PROBLEM DESCRIPTION:
Of the entries below, return exactly those lines that fall between the one containing "Task: Click the green Kaspersky K icon" and the one containing "Viewport: 1210px width, 432px height.", the two end lines included.

Dataset records
══════════

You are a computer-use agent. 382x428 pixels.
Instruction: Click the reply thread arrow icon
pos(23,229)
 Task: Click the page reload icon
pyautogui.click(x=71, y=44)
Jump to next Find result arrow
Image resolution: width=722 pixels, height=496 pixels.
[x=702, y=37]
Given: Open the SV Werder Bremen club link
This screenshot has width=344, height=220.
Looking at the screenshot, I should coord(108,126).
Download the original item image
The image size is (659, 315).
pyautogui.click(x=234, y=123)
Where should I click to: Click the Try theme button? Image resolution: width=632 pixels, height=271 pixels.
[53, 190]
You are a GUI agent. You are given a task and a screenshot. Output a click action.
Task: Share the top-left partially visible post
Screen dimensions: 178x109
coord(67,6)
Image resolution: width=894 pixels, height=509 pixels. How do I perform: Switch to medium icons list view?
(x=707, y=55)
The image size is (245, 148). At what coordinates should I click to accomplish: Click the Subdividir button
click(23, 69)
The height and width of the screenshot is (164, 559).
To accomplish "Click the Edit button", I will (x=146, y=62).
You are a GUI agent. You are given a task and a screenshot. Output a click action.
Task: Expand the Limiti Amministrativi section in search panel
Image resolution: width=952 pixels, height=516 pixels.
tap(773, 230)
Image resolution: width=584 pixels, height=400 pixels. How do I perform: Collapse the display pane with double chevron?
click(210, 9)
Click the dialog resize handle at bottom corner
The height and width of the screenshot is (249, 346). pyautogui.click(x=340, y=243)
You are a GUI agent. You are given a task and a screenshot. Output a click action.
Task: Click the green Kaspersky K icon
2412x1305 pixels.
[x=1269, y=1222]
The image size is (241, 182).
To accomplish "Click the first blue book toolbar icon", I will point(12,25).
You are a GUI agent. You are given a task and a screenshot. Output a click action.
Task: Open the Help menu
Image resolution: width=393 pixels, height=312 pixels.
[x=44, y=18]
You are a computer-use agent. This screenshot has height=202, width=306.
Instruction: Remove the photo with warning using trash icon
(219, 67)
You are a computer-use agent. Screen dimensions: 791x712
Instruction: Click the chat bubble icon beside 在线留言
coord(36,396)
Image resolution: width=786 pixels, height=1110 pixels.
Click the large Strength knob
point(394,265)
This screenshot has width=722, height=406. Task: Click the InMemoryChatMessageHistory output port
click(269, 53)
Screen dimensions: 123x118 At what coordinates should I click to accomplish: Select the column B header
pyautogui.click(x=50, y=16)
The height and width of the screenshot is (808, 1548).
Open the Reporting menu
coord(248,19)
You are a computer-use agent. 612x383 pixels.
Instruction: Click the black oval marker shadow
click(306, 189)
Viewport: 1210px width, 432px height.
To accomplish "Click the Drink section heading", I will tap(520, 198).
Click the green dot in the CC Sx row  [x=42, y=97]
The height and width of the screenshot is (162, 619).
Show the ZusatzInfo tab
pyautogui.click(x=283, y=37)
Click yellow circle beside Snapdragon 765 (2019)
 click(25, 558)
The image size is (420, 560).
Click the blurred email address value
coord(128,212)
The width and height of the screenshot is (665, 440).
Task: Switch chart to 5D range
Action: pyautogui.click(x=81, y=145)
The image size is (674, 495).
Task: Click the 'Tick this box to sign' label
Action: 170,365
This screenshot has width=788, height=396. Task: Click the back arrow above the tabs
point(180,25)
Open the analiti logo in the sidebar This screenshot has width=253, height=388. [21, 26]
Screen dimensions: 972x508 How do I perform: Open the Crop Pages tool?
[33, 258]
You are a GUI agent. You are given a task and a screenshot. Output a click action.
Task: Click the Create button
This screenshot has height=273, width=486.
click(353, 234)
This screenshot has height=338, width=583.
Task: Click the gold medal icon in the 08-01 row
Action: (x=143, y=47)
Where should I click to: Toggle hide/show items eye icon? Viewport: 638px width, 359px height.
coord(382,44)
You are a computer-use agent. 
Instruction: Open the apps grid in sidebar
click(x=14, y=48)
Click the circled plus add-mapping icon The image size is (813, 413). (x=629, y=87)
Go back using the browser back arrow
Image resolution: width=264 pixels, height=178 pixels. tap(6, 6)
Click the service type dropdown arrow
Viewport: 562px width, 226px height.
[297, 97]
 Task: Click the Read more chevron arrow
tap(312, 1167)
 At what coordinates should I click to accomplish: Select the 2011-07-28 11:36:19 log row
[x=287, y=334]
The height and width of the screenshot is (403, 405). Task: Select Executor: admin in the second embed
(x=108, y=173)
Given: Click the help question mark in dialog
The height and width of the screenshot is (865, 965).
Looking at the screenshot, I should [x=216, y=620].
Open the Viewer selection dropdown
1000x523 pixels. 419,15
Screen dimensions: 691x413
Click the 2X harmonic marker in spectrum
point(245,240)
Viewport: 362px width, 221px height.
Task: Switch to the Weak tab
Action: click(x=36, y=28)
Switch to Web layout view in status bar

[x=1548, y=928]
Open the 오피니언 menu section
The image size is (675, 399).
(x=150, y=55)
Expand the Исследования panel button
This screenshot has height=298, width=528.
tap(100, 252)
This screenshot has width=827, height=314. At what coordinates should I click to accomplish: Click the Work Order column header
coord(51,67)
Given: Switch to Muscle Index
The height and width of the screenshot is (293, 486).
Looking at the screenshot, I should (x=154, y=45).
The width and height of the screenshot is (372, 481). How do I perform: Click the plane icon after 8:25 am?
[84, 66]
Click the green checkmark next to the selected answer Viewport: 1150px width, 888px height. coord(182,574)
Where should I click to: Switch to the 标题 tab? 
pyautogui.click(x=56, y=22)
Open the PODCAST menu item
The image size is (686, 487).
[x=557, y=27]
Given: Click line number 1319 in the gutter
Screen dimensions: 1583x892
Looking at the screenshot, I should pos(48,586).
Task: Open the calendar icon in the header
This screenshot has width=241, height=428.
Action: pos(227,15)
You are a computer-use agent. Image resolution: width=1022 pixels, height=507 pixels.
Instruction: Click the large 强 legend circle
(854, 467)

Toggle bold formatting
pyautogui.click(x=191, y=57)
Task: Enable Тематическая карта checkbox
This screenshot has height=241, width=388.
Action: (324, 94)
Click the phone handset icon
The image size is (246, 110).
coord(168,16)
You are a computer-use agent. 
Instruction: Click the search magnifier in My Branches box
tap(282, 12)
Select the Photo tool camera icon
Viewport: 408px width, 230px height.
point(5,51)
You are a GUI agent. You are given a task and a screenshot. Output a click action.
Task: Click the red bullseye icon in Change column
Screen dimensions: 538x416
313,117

══════════

TASK RESPONSE:
Task: Click the green Kaspersky K icon
2412x1305 pixels.
[x=1269, y=1222]
The image size is (241, 182).
To accomplish "Click the first blue book toolbar icon", I will point(12,25).
You are a GUI agent. You are given a task and a screenshot. Output a click action.
Task: Open the Help menu
Image resolution: width=393 pixels, height=312 pixels.
[x=44, y=18]
You are a computer-use agent. This screenshot has height=202, width=306.
Instruction: Remove the photo with warning using trash icon
(219, 67)
You are a computer-use agent. Screen dimensions: 791x712
Instruction: Click the chat bubble icon beside 在线留言
coord(36,396)
Image resolution: width=786 pixels, height=1110 pixels.
Click the large Strength knob
point(394,265)
This screenshot has width=722, height=406. Task: Click the InMemoryChatMessageHistory output port
click(269, 53)
Screen dimensions: 123x118 At what coordinates should I click to accomplish: Select the column B header
pyautogui.click(x=50, y=16)
The height and width of the screenshot is (808, 1548).
Open the Reporting menu
coord(248,19)
You are a computer-use agent. 612x383 pixels.
Instruction: Click the black oval marker shadow
click(306, 189)
Viewport: 1210px width, 432px height.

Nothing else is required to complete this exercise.